![]()
SUKOHARJO (Independensi.com) – Petenis muda Indonesia, Rafa Jeconia Verdasco Mangunsong, mencatat pencapaian terbaik dalam karier juniornya dengan menembus final tunggal putra DETEC International Junior Championship 2026. Keberhasilan tersebut diraih setelah Rafa mengalahkan wakil Amerika Serikat, Brian Duan, dengan skor 6-4, 6-1 pada semifinal yang berlangsung di Stadion Tenis Gelora Merdeka, Sukoharjo, Jawa Tengah, Jumat (29/5/2026).
Lolos ke partai puncak menjadi final pertama Rafa di turnamen resmi International Tennis Federation (ITF) kategori junior. Petenis berusia 17 tahun itu mengaku bersyukur akhirnya mampu mematahkan tren kegagalan di babak semifinal yang sebelumnya kerap menghentikan langkahnya.
“Aku senang sekali bisa ke final ITF pertama kali. Sebelumnya selalu kalah di semi final. Aku berterima kasih pada pelatihku, Om Deddy, juga kedua orang tua. Semoga aku bisa juara di sini,” ujar Rafa seperti dikutip dari rilis panpel.
Kemenangan atas Brian sekaligus memperpanjang dominasi Rafa dalam rekor pertemuan keduanya. Dari tiga pertandingan yang telah dijalani, Rafa selalu menang dan belum kehilangan satu set pun dari petenis asal Amerika Serikat tersebut.
Meski menang dalam dua set langsung, Rafa mengakui pertandingan semifinal tidak berjalan mudah. Ia sempat tertinggal cukup jauh pada set pertama sebelum berhasil membalikkan keadaan.
“Saya ketinggalan duluan, 1-4 di set pertama. Rasanya belom ready, appearance-nya kayak belom siap. Servisku di awal juga kurang enak. Mudah dibreak dan terebut dua servis. Habis itu, saya coba main lebih agresif. Servisnya lebih masuk aja dan kasih penampilan terbaik dan bisa ambil lima game,” katanya.
Pada final yang digelar Sabtu (30/5), Rafa akan menghadapi unggulan kedua asal Amerika Serikat, Brandon Duan, yang memastikan tiket final setelah mengalahkan Joachim Mika Gunawan dengan skor 7-5, 6-3.

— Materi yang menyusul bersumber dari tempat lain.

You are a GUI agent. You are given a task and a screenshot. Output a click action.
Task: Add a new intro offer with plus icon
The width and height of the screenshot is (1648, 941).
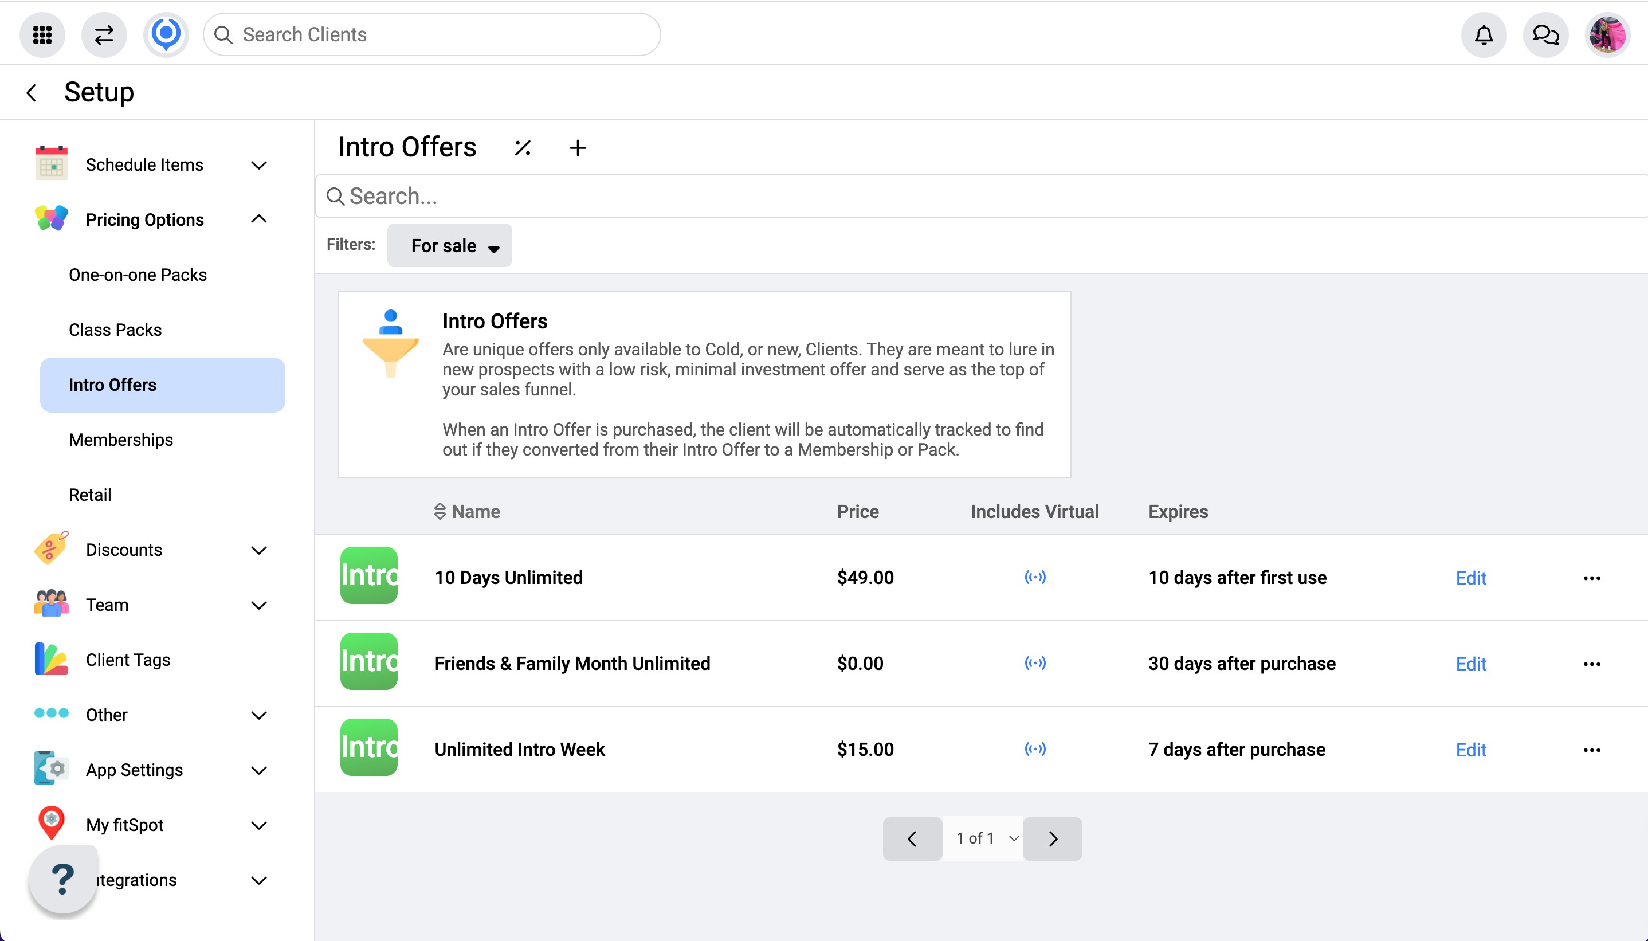[x=578, y=148]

Meski belum pernah bertemu dalam turnamen ITF, Rafa memiliki catatan pertemuan dengan Brandon saat keduanya tampil di ajang Asian Tennis Federation (ATF) U-16 Jakarta pada 2024. Saat itu Rafa harus mengakui keunggulan Brandon dengan skor 4-6, 4-6.
“Kekalahan di ATF sudah cukup lama dan saya sudah siap buat revans. Lawan kidal sepertinya, saya akan coba cross rally ke arah backhand. Juga bakal coba main serve and volly biar cepet,” ujar penggemar Jannik Sinner tersebut.
Namun tantangan yang dihadapi Rafa tidak akan ringan. Brandon datang dengan pengalaman meraih gelar ITF junior di Indonesia. Petenis kelahiran 2009 itu sukses menjuarai ITF J30 Surabaya pada akhir tahun lalu setelah mengalahkan wakil Indonesia, Muhammad Alfaradu Sumirat, dalam pertandingan tiga set.
Final Ideal
Sementara itu, sektor tunggal putri menghadirkan final ideal antara unggulan pertama Indonesia, Gwen Emily Kurniawan, dan unggulan kedua asal Tiongkok, Xinran Yan.
Kedua petenis sama-sama berpeluang meraih gelar junior ITF pertama dalam karier mereka. Gwen datang dengan modal sebagai finalis ITF J30 Bình Dương, Vietnam, pada April lalu. Adapun Xinran mencuri perhatian setelah mencapai perempat final ITF J100 Huzhou, Tiongkok, turnamen yang levelnya dua tingkat lebih tinggi dibanding J30.
Pada semifinal, Gwen mengalahkan sesama wakil Indonesia, Lulwa Naswardhani, dengan skor 7-5, 6-4. Sementara Xinran menundukkan petenis Hong Kong, Lena Lin, 6-3, 6-4.
DETEC International Junior Championship 2026 merupakan edisi kelima turnamen yang digelar DETEC (Deddy Prasetyo Tennis Club). Melalui penyelenggaraan turnamen ITF level entry ini, DETEC terus berupaya membuka jalan bagi petenis muda Indonesia untuk mendapatkan pengalaman internasional sekaligus memperkuat regenerasi tenis nasional menuju level dunia.